Preexisting medical conditions can blur the picture. Someone with chronic hypertension may develop a superimposed preeclampsia, which is diagnosed when blood pressure worsens and new proteinuria or organ dysfunction appears. Underlying kidney disease can make proteinuria difficult to interpret, so clinicians rely more heavily on trends, laboratory abnormalities, and maternal symptoms.
Severity at presentation also shapes the diagnostic process. A patient with mild blood pressure elevation and no symptoms may undergo serial outpatient testing, whereas severe hypertension, neurologic symptoms, or abnormal labs may prompt hospital evaluation. Access to prior prenatal records matters as well, because a baseline blood pressure trend or earlier urine results can clarify whether the disorder is new or evolving.
Conclusion
Preeclampsia is diagnosed through a combination of careful clinical observation and targeted testing. Clinicians look for new-onset hypertension after 20 weeks of pregnancy and then determine whether proteinuria or other signs of organ involvement are present. Blood pressure checks, urine protein studies, blood tests for kidney, liver, and platelet abnormalities, and fetal assessment all contribute to the diagnosis.

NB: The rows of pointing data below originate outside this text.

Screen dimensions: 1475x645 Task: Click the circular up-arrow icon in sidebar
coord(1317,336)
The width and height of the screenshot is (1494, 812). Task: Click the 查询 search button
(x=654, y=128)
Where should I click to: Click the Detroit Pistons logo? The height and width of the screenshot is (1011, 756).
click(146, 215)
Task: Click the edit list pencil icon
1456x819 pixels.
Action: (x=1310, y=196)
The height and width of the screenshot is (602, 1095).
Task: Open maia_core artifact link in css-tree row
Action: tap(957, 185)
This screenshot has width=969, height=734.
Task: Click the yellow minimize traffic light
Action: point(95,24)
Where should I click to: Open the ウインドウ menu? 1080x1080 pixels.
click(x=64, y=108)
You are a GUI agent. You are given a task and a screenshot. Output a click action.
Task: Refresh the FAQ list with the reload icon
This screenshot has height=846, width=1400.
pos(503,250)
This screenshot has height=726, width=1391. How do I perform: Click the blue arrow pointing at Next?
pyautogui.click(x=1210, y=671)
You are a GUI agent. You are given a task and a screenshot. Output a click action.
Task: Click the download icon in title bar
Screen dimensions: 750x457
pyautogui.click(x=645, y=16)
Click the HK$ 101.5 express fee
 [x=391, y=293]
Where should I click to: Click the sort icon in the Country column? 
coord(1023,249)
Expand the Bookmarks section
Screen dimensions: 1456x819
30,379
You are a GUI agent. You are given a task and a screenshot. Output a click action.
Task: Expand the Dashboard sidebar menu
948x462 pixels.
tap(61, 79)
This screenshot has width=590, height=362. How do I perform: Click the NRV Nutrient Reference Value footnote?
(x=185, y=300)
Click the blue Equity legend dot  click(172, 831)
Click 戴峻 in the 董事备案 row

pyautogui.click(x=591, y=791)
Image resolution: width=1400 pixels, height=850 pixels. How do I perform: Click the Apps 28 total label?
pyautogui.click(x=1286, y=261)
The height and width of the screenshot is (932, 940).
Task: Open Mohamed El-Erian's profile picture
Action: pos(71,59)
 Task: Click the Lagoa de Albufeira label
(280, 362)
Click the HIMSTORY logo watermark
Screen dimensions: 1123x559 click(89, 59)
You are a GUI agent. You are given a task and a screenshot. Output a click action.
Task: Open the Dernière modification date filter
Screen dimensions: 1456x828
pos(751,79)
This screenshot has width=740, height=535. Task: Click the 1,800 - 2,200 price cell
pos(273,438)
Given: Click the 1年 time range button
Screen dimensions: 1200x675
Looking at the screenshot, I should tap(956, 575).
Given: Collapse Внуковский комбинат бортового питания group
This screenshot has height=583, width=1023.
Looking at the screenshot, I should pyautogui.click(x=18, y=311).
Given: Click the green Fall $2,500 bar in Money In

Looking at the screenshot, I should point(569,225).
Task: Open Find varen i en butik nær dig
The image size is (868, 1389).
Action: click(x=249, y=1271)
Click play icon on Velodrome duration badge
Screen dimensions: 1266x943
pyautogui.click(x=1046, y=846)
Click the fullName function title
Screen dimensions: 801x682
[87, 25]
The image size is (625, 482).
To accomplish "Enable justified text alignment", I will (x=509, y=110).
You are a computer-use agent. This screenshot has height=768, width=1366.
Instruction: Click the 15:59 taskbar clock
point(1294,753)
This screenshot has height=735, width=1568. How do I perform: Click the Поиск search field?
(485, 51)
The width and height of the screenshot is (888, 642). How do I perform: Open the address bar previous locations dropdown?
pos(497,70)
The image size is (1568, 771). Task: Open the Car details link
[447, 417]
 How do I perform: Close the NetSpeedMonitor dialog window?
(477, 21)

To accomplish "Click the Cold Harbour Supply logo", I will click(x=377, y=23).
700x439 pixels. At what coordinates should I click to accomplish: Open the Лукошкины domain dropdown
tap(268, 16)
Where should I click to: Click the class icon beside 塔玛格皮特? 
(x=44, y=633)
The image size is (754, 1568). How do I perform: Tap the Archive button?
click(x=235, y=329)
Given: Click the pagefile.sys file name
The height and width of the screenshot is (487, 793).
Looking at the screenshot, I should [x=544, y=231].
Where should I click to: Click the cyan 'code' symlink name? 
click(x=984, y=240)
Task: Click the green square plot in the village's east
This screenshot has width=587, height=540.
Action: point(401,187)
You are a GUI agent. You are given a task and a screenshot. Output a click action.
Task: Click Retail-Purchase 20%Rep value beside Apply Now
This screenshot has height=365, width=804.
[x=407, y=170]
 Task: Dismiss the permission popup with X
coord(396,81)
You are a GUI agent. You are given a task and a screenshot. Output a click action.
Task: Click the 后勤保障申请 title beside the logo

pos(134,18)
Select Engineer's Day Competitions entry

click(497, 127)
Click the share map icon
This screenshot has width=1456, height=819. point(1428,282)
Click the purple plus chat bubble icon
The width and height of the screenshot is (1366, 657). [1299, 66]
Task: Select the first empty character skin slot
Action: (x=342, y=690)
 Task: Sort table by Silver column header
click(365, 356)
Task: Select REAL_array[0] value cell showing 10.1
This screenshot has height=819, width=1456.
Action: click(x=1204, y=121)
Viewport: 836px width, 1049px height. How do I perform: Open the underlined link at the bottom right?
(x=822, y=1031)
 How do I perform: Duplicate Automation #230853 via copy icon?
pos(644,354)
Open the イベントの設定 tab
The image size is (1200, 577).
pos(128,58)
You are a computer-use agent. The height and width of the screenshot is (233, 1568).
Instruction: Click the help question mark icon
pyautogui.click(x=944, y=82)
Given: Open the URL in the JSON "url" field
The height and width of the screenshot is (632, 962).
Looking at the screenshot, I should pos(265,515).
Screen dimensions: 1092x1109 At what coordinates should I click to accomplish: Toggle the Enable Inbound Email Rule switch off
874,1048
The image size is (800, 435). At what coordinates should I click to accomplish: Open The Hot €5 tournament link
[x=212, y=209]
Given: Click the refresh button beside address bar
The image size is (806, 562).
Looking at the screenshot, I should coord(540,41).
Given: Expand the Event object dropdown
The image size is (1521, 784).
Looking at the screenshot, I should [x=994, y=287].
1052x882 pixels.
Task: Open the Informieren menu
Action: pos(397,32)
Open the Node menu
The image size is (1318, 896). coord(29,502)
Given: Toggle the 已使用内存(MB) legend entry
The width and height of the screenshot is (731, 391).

Because the disorder can affect multiple organ systems and can progress quickly, diagnosis is not based on symptoms alone or on a single laboratory result. Medical professionals interpret findings in context, compare them with prior prenatal data, and rule out other conditions that can produce similar abnormalities. This structured evaluation allows preeclampsia to be identified accurately and helps guide monitoring and treatment decisions for both mother and fetus.